* _Votre tâche_
Dans le texte cité ci-dessous, quelle mesure prise par la France l'amiral Codrington invoque-t-il comme preuve de la sincérité française ?

* _Texte cité_
· · · · ·

Ces soupçons étaient assurément injustes, ils le devenaient davantage encore lorsqu’ils s’adressaient à la France. Ainsi que le faisait remarquer avec infiniment de raison M. de Chabrol, il ne pouvait plus y avoir à Paris de direction politique ni de direction militaire. Tout était subordonné à des événemens « qui se passaient trop loin pour que les gouvernemens pussent y conformer leurs avis. » Le ministre cependant prenait soin d’insérer dans la lettre tout intime qu’il écrivait vers cette époque au commandant de nos forces navales quelques indications générales dont ce dernier pouvait tirer grand profit. « Vous ne devez pas en être, lui disait-il, à vous apercevoir que la Russie et nous sommes les seuls qui marchions franchement à un but avoué. L’Angleterre est un peu moins décidée que nous, et l’attitude de l’Autriche est plus que douteuse. » L’honnête amiral Codrington, — j’éprouve un véritable plaisir à le constater, — ne jugeait pas autrement les dispositions respectives des puissances. « La sincérité française, écrivait-il à Zaïmis, à Tricoupi, à Mavrocordato, ne saurait être mise en doute, car c’est la France qui a réduit de trente jours à quinze le temps accordé à la Porte pour formuler sa réponse. »

· · · · ·

* _Matériel fourni_
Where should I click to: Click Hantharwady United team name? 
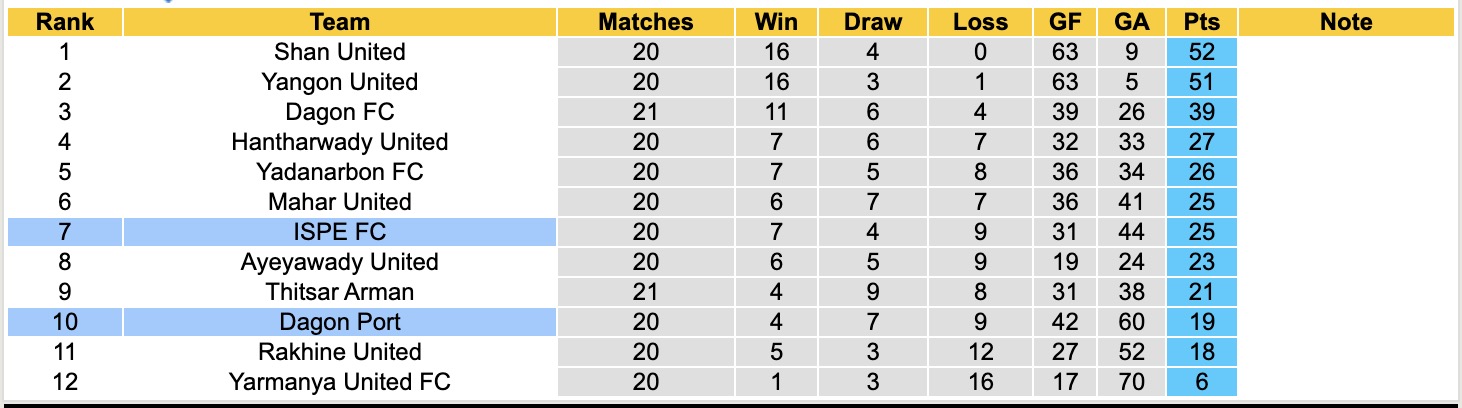pyautogui.click(x=339, y=142)
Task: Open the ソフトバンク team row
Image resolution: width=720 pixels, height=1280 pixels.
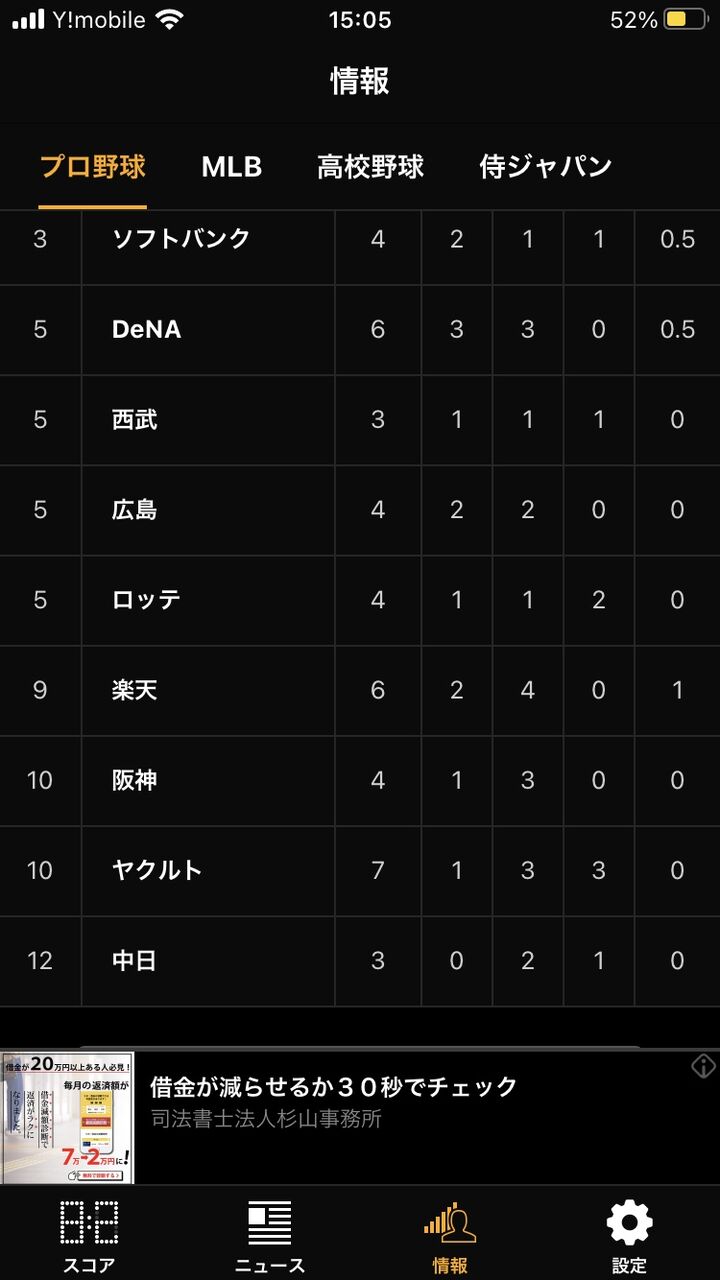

· · · · ·

* _Solution rédigée_
La France a réduit de trente jours à quinze le temps accordé à la Porte pour formuler sa réponse.